I’ve written often about the importance of reading for the development of empathy. I believe developing empathy is essential to address the deep divides and problems we face in our society.

But I also know you can’t fix structural inequity and intolerance by addressing individuals. If your strategy to overcome prejudice is to change the minds of prejudiced people, then you’re going to fail.

These convictions contradict each other.
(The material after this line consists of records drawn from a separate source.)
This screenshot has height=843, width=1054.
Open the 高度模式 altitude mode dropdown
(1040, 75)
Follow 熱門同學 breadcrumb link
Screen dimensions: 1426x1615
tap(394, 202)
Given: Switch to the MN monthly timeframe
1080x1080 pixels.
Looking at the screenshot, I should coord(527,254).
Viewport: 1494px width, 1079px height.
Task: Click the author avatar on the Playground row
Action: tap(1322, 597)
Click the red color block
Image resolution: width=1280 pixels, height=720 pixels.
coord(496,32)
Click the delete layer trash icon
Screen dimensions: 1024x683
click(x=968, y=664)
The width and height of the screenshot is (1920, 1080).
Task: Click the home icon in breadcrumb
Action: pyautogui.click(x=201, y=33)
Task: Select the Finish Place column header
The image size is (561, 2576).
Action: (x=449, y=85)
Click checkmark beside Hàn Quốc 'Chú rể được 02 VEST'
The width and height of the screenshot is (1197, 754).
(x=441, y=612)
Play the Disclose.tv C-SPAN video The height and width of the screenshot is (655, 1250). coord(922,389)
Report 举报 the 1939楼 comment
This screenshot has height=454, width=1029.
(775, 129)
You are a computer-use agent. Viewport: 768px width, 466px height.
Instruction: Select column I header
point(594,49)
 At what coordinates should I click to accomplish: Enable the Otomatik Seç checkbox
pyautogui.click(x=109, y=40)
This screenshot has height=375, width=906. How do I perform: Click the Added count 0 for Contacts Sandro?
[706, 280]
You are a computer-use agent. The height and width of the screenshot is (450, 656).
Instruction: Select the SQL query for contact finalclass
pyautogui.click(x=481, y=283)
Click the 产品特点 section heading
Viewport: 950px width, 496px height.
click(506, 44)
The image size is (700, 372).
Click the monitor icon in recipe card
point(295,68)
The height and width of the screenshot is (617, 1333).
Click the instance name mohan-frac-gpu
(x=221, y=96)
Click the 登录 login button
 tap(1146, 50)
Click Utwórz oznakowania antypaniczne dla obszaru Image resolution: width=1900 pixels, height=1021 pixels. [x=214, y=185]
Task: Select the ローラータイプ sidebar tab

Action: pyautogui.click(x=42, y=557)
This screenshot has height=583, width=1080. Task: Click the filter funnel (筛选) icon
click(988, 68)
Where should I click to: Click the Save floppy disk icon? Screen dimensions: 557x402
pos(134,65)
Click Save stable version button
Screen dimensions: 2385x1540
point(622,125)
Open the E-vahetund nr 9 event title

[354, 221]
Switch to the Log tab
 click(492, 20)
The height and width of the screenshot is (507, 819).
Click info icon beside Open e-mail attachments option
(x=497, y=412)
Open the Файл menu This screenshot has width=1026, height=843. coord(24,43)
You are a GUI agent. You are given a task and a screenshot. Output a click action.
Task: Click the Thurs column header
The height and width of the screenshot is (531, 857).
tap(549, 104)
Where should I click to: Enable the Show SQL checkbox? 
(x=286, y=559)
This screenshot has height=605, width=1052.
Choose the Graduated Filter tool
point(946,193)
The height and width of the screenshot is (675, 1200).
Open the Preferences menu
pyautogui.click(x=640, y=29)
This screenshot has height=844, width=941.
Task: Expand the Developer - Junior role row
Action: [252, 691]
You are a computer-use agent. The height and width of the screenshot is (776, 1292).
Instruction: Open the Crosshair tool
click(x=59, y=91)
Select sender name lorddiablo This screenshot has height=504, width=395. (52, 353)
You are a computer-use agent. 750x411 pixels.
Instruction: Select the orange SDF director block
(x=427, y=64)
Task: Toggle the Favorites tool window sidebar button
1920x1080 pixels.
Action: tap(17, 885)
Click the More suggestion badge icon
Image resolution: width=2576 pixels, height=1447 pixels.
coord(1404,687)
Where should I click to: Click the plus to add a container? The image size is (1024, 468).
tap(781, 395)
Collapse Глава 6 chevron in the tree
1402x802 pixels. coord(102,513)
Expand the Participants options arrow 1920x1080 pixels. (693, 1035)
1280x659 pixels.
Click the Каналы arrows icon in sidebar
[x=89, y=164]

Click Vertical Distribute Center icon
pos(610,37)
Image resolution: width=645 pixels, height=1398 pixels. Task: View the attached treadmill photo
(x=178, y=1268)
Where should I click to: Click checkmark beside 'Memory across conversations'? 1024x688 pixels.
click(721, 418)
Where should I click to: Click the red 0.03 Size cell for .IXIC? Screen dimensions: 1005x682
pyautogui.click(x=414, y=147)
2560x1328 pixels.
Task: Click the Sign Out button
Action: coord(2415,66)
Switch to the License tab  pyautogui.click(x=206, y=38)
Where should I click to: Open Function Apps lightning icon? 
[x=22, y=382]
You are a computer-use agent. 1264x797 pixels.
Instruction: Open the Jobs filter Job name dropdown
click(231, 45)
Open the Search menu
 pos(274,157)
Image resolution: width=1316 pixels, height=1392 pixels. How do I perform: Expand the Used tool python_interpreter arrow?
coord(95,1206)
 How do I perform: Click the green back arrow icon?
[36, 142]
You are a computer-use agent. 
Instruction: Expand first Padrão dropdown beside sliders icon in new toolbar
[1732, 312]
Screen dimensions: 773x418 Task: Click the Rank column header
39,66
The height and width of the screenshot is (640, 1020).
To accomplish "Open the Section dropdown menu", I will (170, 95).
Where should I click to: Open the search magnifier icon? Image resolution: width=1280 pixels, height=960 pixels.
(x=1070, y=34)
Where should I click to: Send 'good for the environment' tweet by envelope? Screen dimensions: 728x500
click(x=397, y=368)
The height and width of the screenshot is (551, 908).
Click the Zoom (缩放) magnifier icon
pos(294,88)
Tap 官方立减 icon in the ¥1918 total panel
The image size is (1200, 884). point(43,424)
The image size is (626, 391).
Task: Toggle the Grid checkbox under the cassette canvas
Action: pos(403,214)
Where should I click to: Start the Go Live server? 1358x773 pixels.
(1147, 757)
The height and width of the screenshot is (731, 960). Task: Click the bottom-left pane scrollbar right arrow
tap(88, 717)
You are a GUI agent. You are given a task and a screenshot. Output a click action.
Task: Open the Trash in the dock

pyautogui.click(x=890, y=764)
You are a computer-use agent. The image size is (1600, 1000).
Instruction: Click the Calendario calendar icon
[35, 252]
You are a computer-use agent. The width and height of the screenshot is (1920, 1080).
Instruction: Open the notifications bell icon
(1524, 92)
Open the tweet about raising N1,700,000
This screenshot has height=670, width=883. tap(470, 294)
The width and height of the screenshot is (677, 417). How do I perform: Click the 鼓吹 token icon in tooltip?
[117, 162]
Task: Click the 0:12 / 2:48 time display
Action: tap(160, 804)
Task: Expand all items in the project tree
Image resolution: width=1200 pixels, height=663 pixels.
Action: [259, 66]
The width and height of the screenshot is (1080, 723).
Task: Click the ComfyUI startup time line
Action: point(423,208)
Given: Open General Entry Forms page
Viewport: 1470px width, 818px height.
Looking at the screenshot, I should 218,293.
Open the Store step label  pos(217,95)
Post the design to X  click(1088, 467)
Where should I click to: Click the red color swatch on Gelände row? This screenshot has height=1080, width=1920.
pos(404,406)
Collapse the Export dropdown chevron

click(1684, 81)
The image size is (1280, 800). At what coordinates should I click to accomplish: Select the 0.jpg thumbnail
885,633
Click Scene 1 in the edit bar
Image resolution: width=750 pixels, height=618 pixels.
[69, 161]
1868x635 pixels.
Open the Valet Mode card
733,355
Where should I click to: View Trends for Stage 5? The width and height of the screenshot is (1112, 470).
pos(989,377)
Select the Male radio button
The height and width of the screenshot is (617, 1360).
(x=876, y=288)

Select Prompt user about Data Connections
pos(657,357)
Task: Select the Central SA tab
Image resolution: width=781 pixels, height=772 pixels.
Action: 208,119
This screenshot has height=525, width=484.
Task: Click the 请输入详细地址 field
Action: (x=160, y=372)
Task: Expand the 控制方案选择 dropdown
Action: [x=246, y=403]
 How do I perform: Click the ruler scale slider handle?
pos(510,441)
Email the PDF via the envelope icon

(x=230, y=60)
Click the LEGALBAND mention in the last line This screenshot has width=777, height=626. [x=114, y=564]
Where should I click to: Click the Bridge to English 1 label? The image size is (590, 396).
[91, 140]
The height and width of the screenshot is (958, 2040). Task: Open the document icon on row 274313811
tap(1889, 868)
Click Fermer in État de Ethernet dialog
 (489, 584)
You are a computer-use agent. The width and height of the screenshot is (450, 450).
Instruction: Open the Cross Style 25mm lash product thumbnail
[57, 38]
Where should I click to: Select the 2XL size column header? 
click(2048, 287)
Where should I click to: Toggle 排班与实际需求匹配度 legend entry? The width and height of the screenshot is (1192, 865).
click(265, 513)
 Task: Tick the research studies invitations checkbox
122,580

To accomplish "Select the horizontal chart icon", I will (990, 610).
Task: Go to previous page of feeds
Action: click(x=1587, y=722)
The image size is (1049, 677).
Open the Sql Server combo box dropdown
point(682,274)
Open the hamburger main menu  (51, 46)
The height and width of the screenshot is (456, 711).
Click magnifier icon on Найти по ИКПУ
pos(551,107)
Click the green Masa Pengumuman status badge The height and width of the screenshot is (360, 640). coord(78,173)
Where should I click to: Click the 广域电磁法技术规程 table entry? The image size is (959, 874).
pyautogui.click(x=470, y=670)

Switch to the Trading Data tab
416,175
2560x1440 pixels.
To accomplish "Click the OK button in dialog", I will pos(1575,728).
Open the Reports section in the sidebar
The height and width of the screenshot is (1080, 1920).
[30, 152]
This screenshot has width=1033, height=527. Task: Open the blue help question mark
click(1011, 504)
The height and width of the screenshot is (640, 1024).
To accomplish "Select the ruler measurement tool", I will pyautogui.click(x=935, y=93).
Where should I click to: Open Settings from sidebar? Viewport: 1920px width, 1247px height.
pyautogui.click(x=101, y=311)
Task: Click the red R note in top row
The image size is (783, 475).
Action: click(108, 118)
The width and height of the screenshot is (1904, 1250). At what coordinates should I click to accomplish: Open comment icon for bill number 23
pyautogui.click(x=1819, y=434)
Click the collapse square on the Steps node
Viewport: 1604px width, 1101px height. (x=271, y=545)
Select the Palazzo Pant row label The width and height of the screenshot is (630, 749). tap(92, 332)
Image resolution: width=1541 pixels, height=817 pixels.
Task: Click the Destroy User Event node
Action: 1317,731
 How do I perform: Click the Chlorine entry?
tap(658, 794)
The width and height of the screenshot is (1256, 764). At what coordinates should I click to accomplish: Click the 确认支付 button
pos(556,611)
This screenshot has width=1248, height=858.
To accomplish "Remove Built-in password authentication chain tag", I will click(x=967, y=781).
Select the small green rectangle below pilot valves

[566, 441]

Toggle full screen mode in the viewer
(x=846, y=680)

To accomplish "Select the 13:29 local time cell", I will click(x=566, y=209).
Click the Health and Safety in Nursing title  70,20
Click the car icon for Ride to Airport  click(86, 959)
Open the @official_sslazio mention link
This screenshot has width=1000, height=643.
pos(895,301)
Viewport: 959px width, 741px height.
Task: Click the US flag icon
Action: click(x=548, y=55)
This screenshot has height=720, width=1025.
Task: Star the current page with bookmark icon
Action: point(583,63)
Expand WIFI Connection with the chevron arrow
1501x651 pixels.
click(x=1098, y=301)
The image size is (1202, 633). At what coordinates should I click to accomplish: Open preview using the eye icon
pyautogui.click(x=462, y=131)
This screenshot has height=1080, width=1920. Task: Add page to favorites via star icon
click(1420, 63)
But I’m certain both are correct and necessary.

In his speech for the Book Award Celebration at the 2020 ALA Virtual Conference, Jerry Craft said:

“We can’t change the way the world sees us if we don’t first change the way we see ourselves.”

This perfectly encapsulates my division over this issue.

I’ve witnessed and experienced the transformative power of changing how you see yourself. It’s good and healthy and empowering.

Mr. Craft made this statement in reference to the need for more diverse authors and characters in our fiction. Everyone deserves to see themselves in the stories of their community. This is the founding principle of the #WeNeedDiverseBooks movement and it’s one I support without reservation.

I also believe everyone deserves the opportunity to learn what it’s like to be someone different. This is especially true for people who aren’t regularly exposed to difference. This is the heart of empathy.

But the first part of his statement—”We can’t change the way the world sees us”—sounds an awful lot like a call for uplift suasion. As Dr. Ibram X. Kendi’s research has shown, uplift suasion never works. The powerful will just keep moving the goalposts. It leaves the dominant group with all the power to decide others’ worthiness and does nothing to redress the power imbalance at the heart of prejudicial systems.

You can’t change how the world sees you.

We can’t hold individuals responsible for fixing systemic issues. Fixing the system doesn’t require any uplift suasion at all.

Empathy is one of the worthiest goals we have for self-development. It’s a road to self-empowerment. Empathy can repair relationships between individuals and within local communities. Promoting empathy can do a great deal of good on a personal and interpersonal level.

Empathy helps us attain the best versions of ourselves. Empathy can resist prejudice among individuals.

But individual beliefs and actions won’t be enough to fix fundamental structural inequities. These problems require rebuilding the structure of society itself.

I believe if we can rebuild our social structure successfully, in the process we’ll also create a society that can do a better job of teaching and promoting empathy more diversely and inclusively. We can create a world that’s more structurally just and stable, and also empower better relationships at a community and personal level.

Empathy is essential for us to be healthy people. But empathy on its own won’t be enough to fix society. We must deal with the structure first.